We created the State class HashtagCounts, which contains a pandas dataframe that holds all aggregated hashtag counts, and is updated at each event.

This State class has the following three methods:

  • __init__(self): here we declare and prepare the dataframe that will hold the hashtags counts.
  • update(self, hashtag_name, counts): This method is called in the computation step, in order to update the dataframe with the new values. We add the hashtag and its current count to the dataframe if it is not found, otherwise we increment the count.
  • get_counts(self): This gets the data we want to send to the next step, in the form of a dictionary contaning the counts for the top 10 hashtags.
class HashtagCounts(object):

    def __init__(self):
        self.hashtags_df = pd.DataFrame(columns=['Hashtag','Counts'])
        # We want to be addressing by Hashtag most frequently
        self.hashtags_df = self.hashtags_df.set_index(['Hashtag'])
        # Counts is an int
        self.hashtags_df['Counts'] = self.hashtags_df['Counts'].astype('int')
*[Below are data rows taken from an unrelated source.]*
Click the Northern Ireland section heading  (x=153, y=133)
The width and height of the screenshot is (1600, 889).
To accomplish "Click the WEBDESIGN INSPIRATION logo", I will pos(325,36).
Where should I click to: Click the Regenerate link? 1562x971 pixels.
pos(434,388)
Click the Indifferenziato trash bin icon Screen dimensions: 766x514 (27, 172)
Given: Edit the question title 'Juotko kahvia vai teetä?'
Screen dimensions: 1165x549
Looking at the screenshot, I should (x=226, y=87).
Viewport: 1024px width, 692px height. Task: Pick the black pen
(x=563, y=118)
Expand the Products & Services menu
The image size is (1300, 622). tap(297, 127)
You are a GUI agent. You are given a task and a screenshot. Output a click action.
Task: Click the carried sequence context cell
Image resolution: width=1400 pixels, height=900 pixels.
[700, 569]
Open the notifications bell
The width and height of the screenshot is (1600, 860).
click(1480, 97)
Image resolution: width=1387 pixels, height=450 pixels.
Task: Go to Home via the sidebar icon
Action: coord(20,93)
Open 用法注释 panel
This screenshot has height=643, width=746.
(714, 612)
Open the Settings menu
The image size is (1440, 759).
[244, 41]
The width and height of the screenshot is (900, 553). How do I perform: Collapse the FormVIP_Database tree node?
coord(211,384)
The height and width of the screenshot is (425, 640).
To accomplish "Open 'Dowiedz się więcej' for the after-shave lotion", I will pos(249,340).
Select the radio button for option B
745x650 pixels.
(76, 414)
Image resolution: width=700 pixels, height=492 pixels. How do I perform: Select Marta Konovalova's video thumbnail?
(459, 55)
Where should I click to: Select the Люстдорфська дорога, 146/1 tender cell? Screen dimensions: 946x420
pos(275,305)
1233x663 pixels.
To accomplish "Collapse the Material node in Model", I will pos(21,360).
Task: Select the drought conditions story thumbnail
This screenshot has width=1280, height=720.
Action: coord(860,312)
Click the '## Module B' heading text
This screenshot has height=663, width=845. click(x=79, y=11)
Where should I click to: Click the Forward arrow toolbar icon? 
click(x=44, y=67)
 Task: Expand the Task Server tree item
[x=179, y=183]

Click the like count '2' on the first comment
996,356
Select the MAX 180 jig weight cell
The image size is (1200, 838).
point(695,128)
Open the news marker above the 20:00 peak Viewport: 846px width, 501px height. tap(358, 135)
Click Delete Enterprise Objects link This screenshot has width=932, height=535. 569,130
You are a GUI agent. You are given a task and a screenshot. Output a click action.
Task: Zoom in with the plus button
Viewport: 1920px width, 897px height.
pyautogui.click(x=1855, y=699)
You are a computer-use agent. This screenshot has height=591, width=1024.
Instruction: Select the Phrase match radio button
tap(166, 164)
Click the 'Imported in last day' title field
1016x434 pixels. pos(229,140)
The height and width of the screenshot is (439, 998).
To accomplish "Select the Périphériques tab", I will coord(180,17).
    def update(self, hashtag_name, counts):
        # if the hashtag is already exists then add its counts to old counts
        # and if not exists, then add it in the dataframe with its current counts
        curr_count = 0
        if hashtag_name in self.hashtags_df.index:
            curr_count = self.hashtags_df.loc[hashtag_name]
        self.hashtags_df.loc[hashtag_name] = curr_count + counts

    def get_counts(self, n=10):
        # Return from the dataframe a dict of top n hashtags
        return self.hashtags_df.nlargest(n,'Counts').to_dict()['Counts']

    def get_count(self, c):
        # int is safe to return as is!
        return self.hashtags_df.loc[c]

We also need a StateBuilder class called HashtagsStateBuilder that will be used to create State objects from within Wallaroo.

class HashtagsStateBuilder(object):
    def build(self):
        return HashtagCounts()

Create StateComputation

Next is the StateComputation class that updates the State object. This is similar to a regular Computation, but the compute method has an additional state argument, which holds the state object.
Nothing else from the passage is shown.